Your calculation for O2 is along the right direction, but missing a factor I think.
Each red blood cell holds millions of molecules of hemoglobin, each hemoglobin molecule, when saturated (at the lung), holds four O2 molecules. So this is off by a factor of millions at least. Wikipedia estimates that hemoglobin makes up about 35% of the total weight of blood. We can use this figure and an average of 4.5 l of blood for a human being ( numbers vary, but it will be within 30%).
4.5l blood * 1.060 g/ml density of blood * 1000 ml/l water * 35% = 1667 g hemoglobin
4 molecules O2/molecule hemoglobin * 1667 g hemoglobin / (64000 g/mol molecular weight of hemoglobin) = 0.104 moles O2
so I get:
0.104 moles O2 * 30 g/mol for O2 = 3.12 g O2 in the blood at a time.
In the muscle and tissues it gradually depletes so that all four molecules will usually end up somewhere in your tissue.
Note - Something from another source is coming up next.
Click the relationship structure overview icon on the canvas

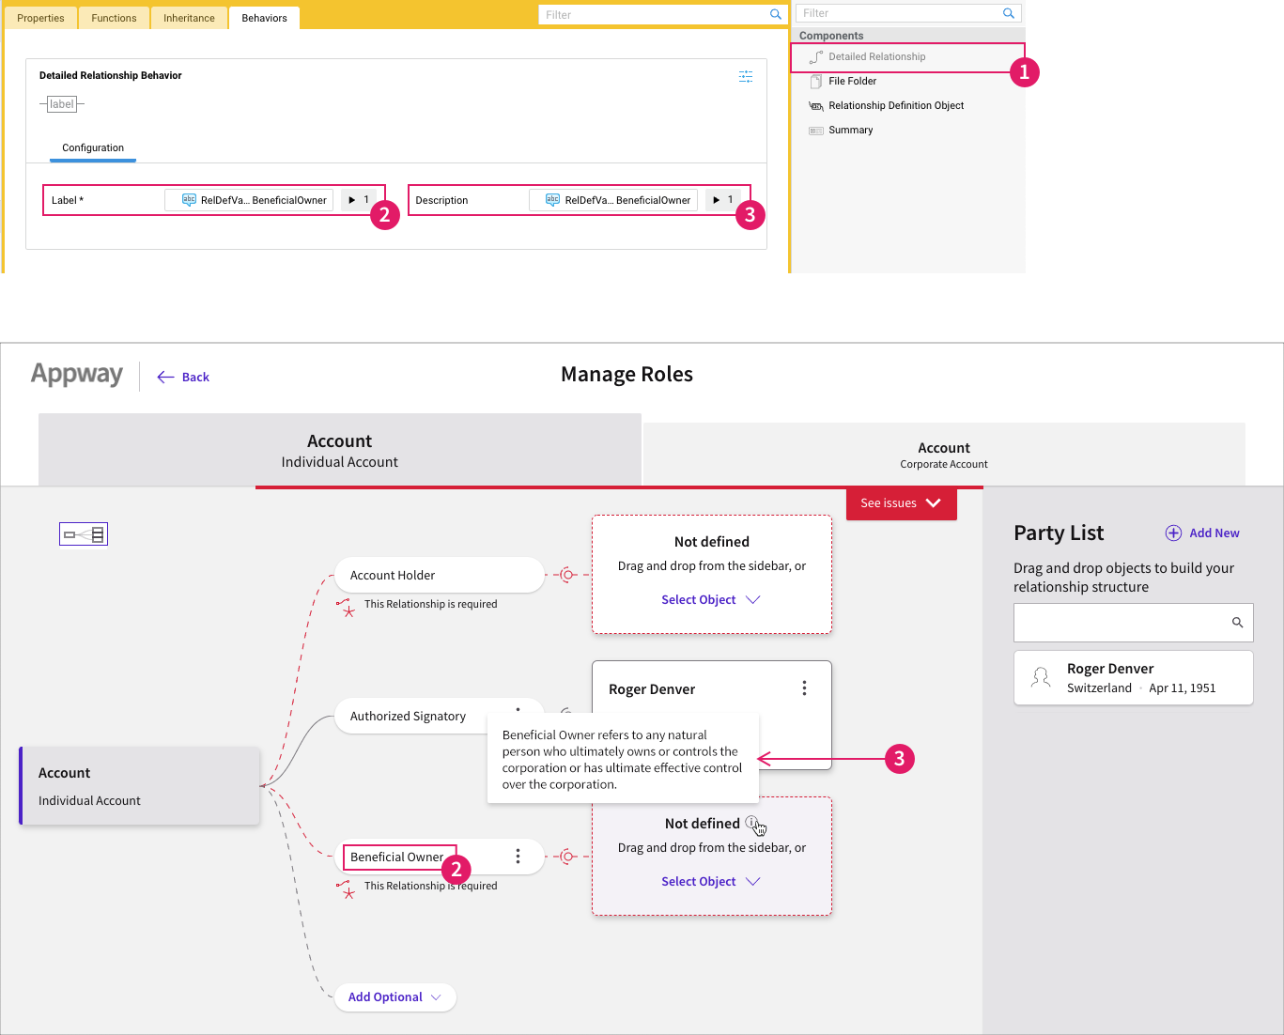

So this is all assuming that counting all the hemoglobin bound O2 will approximate the count of O2 in the body.
We know this is a crude estimate as myoglobin in mammal muscle will store O2 for use later, and the average hemoglobin is not in the lungs and will have given up some of its O2. It also doesn't count the O2 which diffuses into the blood and is carried by the water. This is about 0.35 g / l, which is why we need hemoglobin - total blood saturation would carry about 1.6 g of O2. Hemoglobin about triples the oxygen carrying capacity of blood.
CO2 is much more soluble in water (blood/tissue) than O2 is- about 1g/l. There is I think only 2 CO2 binding sites for hemoglobin, which means it carries out only half the CO2 oxygen that it carries in. Hemoglobin is is only considered to account for 10% of the total CO2 carrying capacity of humans. So calculating CO2 respiration by hemoglobin is not a good way to estimate blood CO2.